これが LEVI’S® 501XX 1942(大戦バックル)がオリジナルデッドストックだ
1942年3月〜8月頃のわずか6カ月のみ生産された超希少モデル















近々、市場に出るとの噂のスーパースペシャル個体がある。筆者の市場価格予想は、3,000万円オーバー。その個体とは、〈LEVI’S®(リーバイス)〉のヴィンテージジーンズのなかでももっとも人気の高い大戦期モデル。そして、その大戦期のなかでも初期の初期にあたる501XX 1942だ。しかも、83年間、穿かれることのなかったデッドストック状態。まさに完品で、オリジナルのフラッシャー、ギャランティチケット、そして、おそらく世界初公開となる(!?)スペシャルなミニペーパー(命名:ライダースチケット)が付属している。
この501XX 1942を大戦期の初期の初期とするポイントは、1937モデルの特徴と大戦モデル(1942-46)の特徴の両方を備え持つ点だ。この時代のジーンズ好きには、最高のいいとこ取りで、名付けて「大戦バックル」と言える。では、具体的にその特徴を挙げると、まず黒いシンチバックが付いているのだ。1937と言えば、シンチバックだが、1942はここが黒いのである。よくこれは黒ラッカーと間違えられるが、実際はラッカーではなく、クロムを含む特殊な合金と考えられる。ちなみにこの黒いシンチバックは、1941年と1942年に見られる特別なディテールだ。そして、1937モデルまでの特徴である股リベットも存在。ザ・大戦な個体にはこの股リベットは(基本的に)ないので、501XX 1942は股リベットがつく最後のモデルと言える。そして、象徴であるアーキュエイトステッチにも1937時代の魅力が残る。1本針で縫われた、マクドナルドのようなMステッチは、カモメではなく、“イーグル”のように大胆だ(大戦期はペイントステッチ、その後は2本針のステッチ)。
いっぽうで大戦モデルのディテールは、前立て裏の持ち出しが荒っぽい切りっぱなしの点と、リベット類が(銅メッキの)鉄である点。1941年に物資統制の指令が出ているので、銅は使えなくなったのだろう。ただ、当時は銅に思われるほうが高級だったため、メッキを施している。実際に、磁石を裏リベットに当てるとくっつく。ので鉄。
では、この個体を501XX 1942と、1942を強調して特定する根拠は何か? 単純に1937モデルと大戦モデルの移行期だから、という理由もあるが、実はフラッシャーで確認できるのだ。

※

_記述問題 1_.
本文を読んで、次の問いに答えてください。
(a) 501XX 1942は、1942年の何月から何月ごろまで作られましたか。
(b) 黒いシンチバックが見られるのは、何年と何年ですか。
(c) 磁石を裏リベットに当てると、どうなりますか。
本文とこのあとの項目は、内容のうえでつながりはありません。

※

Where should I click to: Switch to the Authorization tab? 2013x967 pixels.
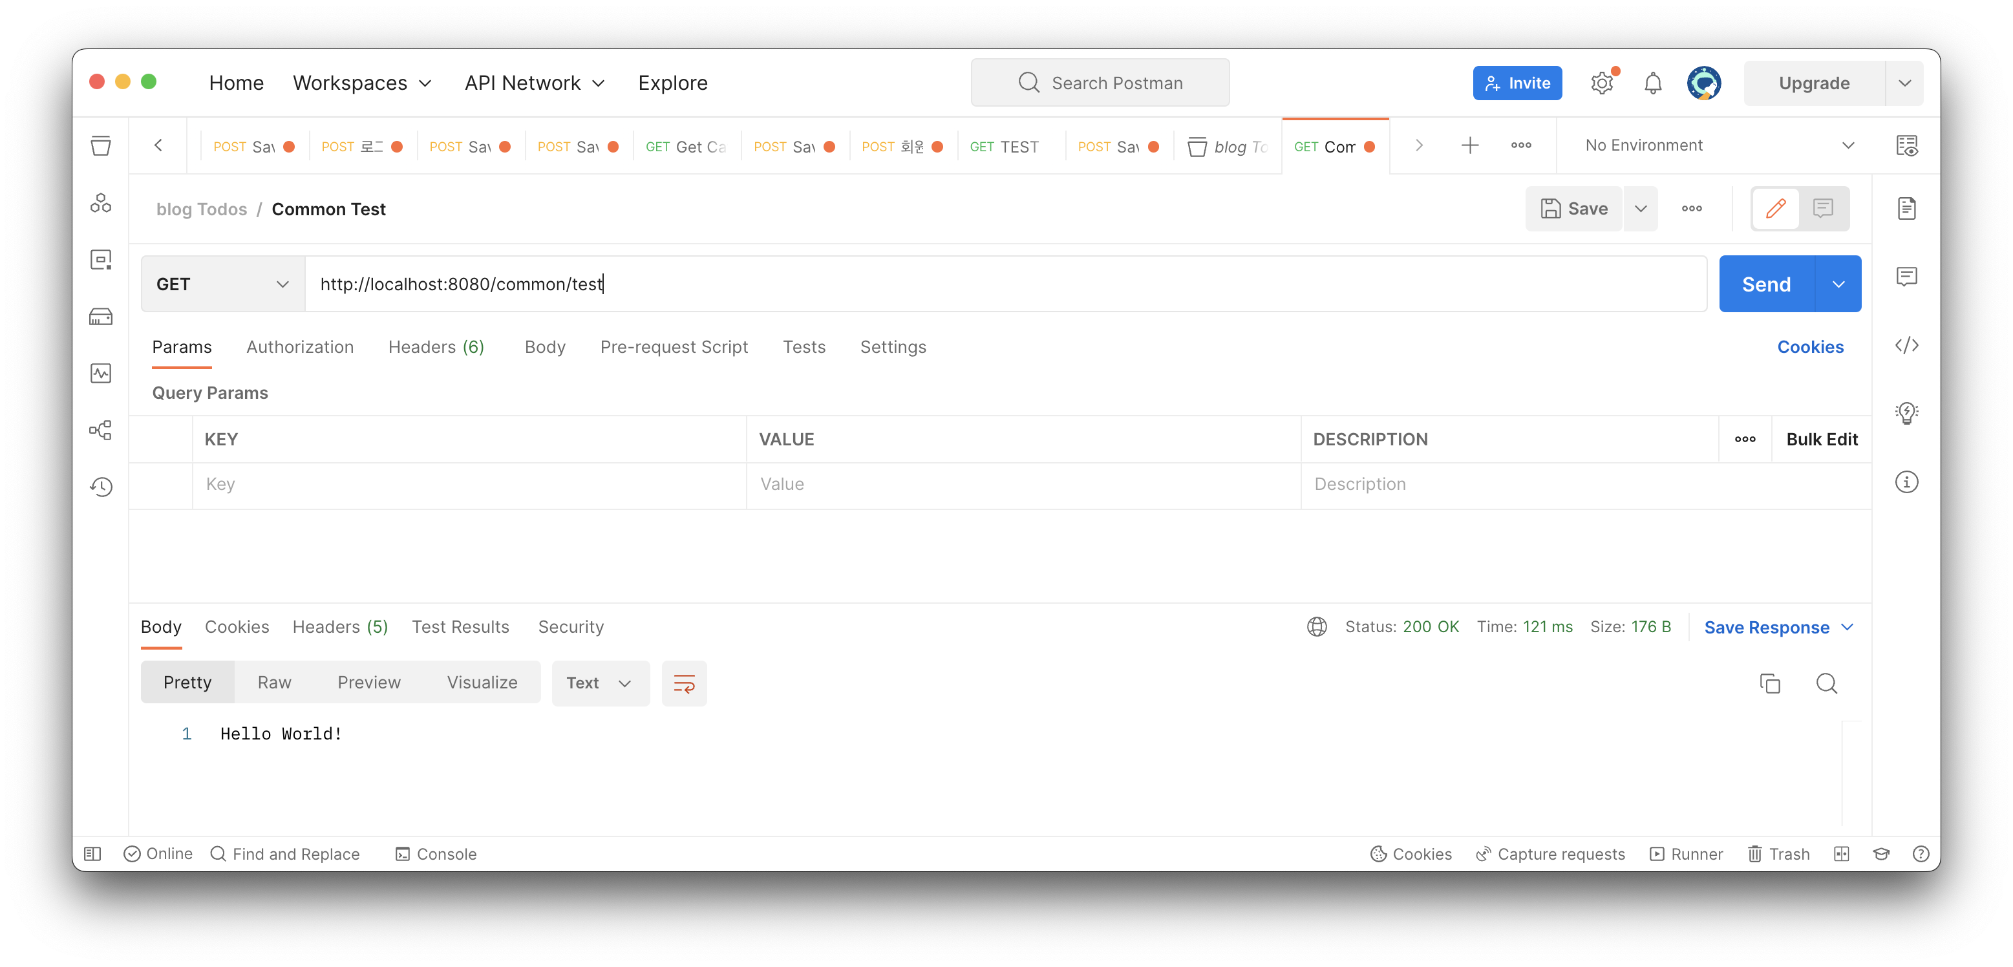[300, 347]
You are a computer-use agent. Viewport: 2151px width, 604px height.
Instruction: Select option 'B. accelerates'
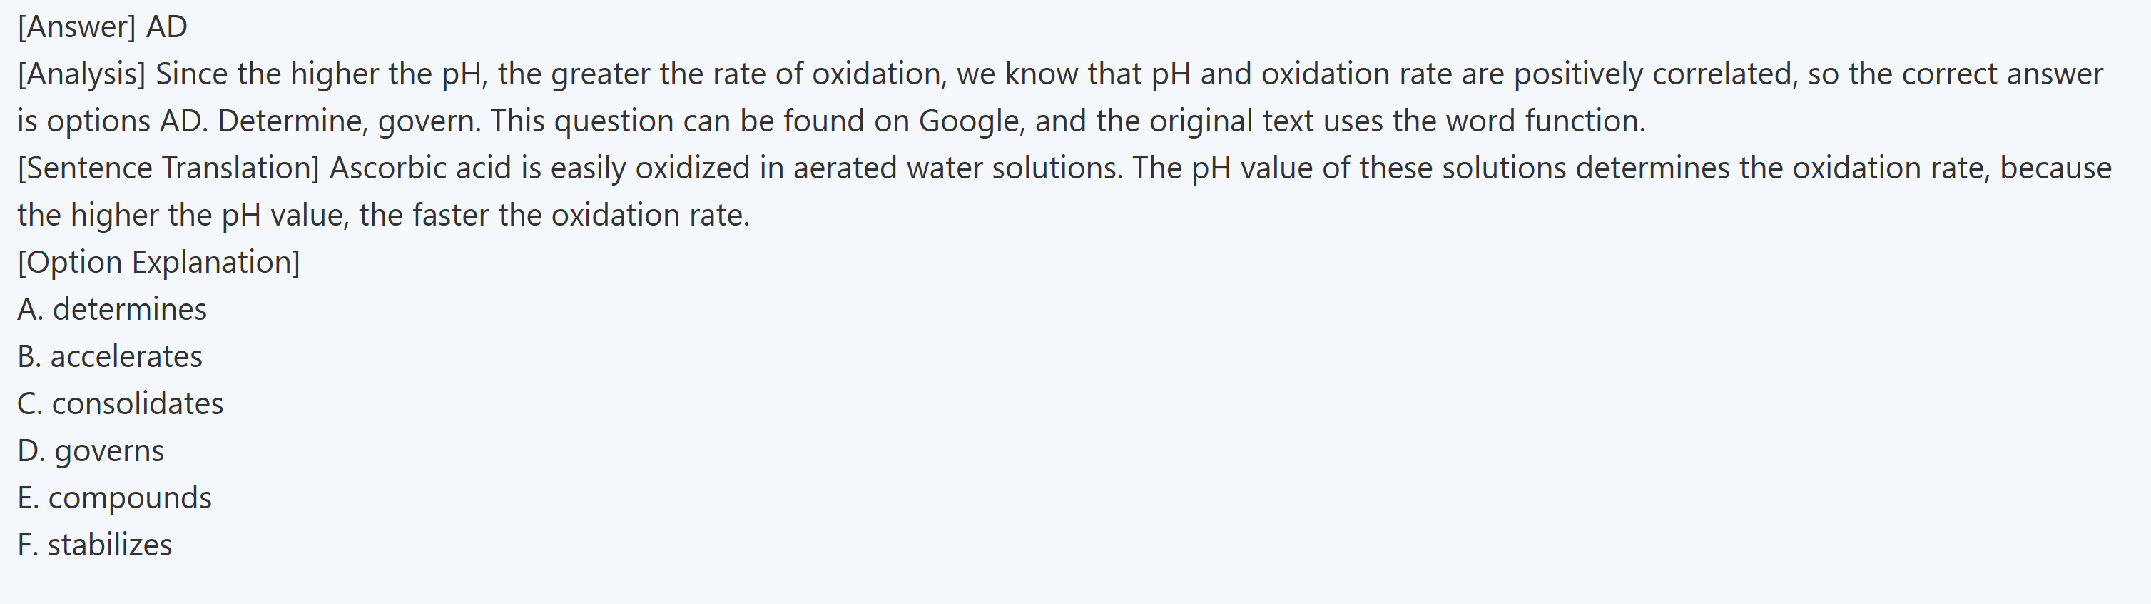click(x=109, y=357)
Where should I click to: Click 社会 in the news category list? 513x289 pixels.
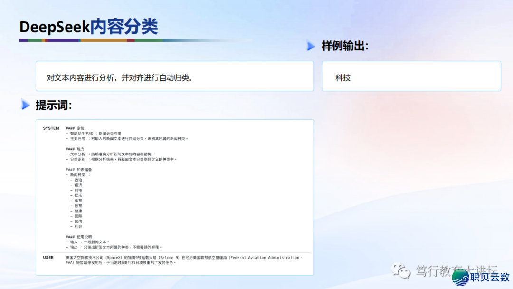(78, 226)
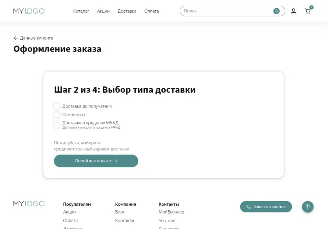
Task: Open 'Доставка' in the top navigation
Action: (127, 11)
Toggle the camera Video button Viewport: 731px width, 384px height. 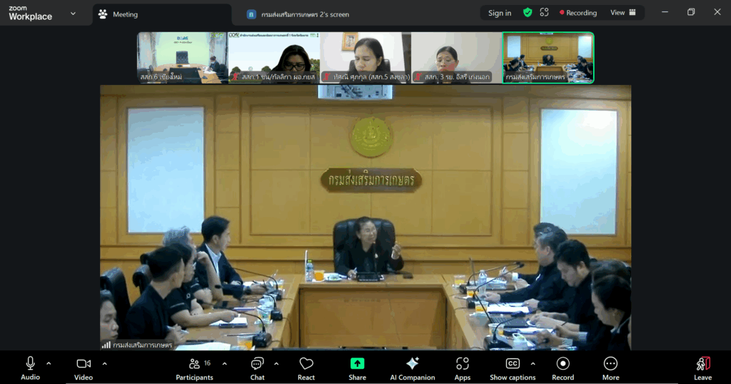coord(84,368)
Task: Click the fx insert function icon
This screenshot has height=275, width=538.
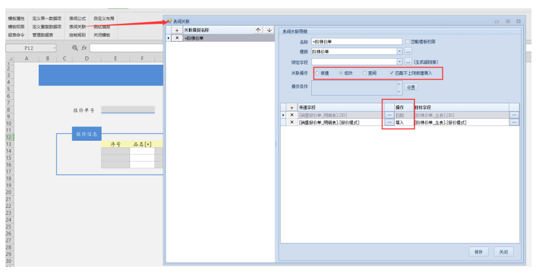Action: coord(84,48)
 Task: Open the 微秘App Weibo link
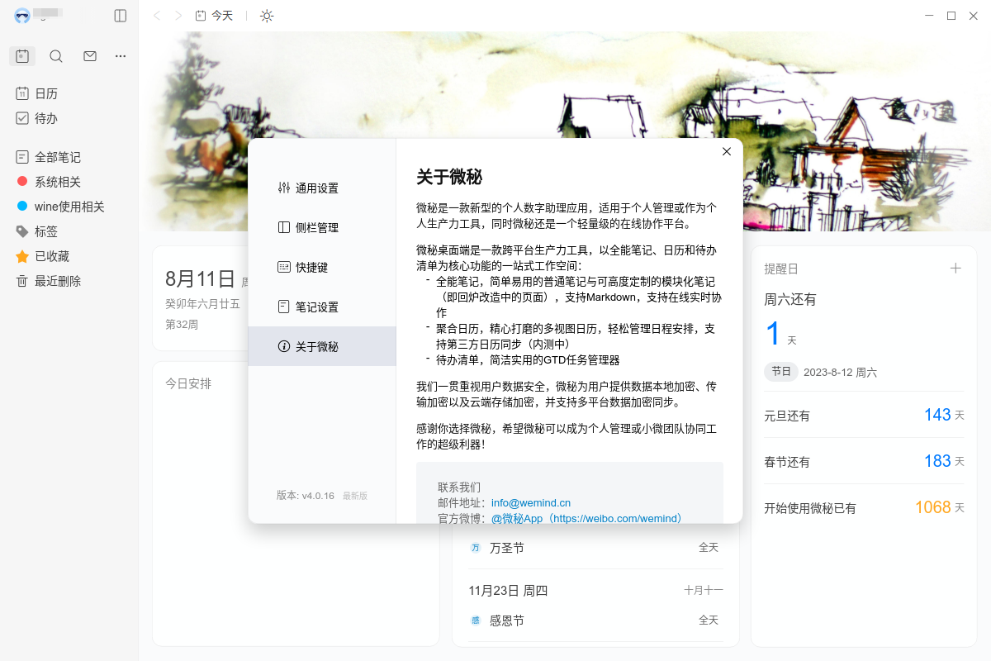pyautogui.click(x=587, y=518)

※

_記述問題 2_. 項目のうち、「Task: Click the fx insert function icon」のある行から項目の最後の行までを、「Open」を「Tap」に変えてもう一度書いてください。画像は入れないでください。

_正解 1_.
(a) 3月から8月ごろまで
(b) 1941年と1942年
(c) くっつく

_正解 2_.
Task: Click the fx insert function icon
This screenshot has height=275, width=538.
Action: coord(84,48)
 Task: Tap the 微秘App Weibo link
pyautogui.click(x=587, y=518)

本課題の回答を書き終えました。